We have employed a short-term transfection assay system in which we monitored the transient expression of the chloramphenicol acetyltransferase (CAT) gene linked to the promoter region of the normal and mutant T24 H-ras1 gene or the human epsilon-globin gene in Chinese hamster lung (CHL) cells or cells derived from them which carry and express one or the other of the polyoma virus early genes.

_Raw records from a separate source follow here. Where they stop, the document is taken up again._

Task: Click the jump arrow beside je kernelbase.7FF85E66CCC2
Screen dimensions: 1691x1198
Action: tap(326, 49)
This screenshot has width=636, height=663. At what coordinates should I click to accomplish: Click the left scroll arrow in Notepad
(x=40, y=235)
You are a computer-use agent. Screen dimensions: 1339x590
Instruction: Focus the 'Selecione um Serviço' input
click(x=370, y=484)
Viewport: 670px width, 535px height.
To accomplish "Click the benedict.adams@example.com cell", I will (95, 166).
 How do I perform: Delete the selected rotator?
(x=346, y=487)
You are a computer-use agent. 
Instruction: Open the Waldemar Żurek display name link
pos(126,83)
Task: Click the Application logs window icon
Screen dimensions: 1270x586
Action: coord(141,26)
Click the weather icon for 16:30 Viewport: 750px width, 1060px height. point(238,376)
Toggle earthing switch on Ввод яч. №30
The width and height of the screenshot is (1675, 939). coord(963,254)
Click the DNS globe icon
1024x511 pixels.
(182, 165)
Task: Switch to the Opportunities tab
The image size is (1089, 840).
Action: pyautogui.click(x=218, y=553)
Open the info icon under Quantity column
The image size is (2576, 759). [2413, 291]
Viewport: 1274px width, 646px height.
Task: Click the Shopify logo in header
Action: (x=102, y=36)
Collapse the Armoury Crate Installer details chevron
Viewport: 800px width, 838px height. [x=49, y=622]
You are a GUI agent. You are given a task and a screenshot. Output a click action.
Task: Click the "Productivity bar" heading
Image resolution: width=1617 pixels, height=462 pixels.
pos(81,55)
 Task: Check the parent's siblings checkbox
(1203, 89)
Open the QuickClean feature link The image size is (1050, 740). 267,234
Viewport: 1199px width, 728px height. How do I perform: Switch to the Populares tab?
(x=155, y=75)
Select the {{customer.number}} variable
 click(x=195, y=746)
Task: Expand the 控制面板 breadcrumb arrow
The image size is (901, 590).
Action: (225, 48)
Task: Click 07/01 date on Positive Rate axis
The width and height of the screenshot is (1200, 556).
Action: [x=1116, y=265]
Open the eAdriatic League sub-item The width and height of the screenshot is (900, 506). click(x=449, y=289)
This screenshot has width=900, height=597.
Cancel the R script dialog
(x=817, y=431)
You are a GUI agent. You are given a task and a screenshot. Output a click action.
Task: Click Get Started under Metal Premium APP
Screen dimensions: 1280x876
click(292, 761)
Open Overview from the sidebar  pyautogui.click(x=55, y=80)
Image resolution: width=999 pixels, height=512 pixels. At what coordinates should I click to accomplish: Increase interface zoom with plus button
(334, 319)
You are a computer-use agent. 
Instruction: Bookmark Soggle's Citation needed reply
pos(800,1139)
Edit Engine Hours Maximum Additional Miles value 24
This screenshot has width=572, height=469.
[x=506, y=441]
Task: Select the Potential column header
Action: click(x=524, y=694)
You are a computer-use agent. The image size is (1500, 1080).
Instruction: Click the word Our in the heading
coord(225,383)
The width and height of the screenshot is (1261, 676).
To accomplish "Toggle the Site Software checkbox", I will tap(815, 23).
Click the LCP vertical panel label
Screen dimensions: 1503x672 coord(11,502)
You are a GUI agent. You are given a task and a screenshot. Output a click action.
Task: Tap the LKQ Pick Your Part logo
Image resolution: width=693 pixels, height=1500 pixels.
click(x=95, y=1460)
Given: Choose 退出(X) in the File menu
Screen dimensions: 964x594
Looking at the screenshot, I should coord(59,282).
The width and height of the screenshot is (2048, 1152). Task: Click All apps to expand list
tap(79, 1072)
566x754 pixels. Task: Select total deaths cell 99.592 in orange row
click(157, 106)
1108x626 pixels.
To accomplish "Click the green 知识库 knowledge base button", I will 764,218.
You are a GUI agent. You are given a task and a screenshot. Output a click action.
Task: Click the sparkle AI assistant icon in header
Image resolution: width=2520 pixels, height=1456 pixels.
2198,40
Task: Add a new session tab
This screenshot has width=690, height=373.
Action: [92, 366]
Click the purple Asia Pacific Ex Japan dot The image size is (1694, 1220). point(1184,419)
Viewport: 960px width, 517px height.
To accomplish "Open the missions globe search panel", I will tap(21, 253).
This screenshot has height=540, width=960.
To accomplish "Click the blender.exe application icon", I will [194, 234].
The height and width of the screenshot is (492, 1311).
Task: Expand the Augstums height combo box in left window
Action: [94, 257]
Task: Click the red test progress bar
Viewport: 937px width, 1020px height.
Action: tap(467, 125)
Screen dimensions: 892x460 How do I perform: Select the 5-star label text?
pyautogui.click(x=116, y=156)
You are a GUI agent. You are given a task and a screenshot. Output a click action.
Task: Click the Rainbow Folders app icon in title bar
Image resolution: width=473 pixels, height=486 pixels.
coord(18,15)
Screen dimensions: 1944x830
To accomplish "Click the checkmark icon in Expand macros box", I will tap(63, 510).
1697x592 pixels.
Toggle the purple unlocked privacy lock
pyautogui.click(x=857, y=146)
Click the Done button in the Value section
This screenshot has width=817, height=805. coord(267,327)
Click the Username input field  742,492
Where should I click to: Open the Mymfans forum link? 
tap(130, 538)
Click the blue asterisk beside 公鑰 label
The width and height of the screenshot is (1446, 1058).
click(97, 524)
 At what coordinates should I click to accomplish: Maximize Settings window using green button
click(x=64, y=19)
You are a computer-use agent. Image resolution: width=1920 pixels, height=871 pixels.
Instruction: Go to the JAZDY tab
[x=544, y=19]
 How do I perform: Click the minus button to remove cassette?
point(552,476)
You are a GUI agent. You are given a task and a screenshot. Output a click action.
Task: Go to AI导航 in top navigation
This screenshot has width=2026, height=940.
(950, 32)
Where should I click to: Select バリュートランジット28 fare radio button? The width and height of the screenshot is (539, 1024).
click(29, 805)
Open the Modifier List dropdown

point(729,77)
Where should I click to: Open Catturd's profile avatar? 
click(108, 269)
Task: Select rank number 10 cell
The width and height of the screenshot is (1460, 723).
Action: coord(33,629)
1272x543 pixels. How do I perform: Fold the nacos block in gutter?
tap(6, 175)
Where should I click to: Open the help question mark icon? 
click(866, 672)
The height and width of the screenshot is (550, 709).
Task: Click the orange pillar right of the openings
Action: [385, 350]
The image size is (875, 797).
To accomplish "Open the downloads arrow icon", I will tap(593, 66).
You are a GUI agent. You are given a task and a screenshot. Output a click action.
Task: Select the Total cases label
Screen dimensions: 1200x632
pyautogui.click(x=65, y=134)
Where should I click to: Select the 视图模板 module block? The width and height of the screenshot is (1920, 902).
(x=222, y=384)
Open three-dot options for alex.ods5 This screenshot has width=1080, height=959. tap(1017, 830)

Our findings can be summarized as follows: (i) The mutant T24 H-ras1 promoter region behaves as a stronger promoter than the H-ras1 gene in all these types of cells as well as in rat 208F fibroblast cells. (ii) In CHL cells expressing the polyoma large T antigen the normal and mutant T24 Ha-ras1 promoters are not trans-activated in these cells and only a 2.5-fold activation of the epsilon-globin promoter is observed. (iii) In cells expressing the polyoma middle T antigen both the normal and mutant H-ras1 are trans-activated whereas transcription from the epsilon-globin promoter is not affected when compared to the normal CHL cells. (iv) In cells expressing the polyoma small T antigen the normal and mutant H-ras1 as well as the epsilon-globin promoters are trans-activated. We suggest from these data that a tissue-specific element exists in the promoter region of the H-ras1 gene and that the polyoma middle and small T antigens trigger the expression of proteins that trans-activate these promoters.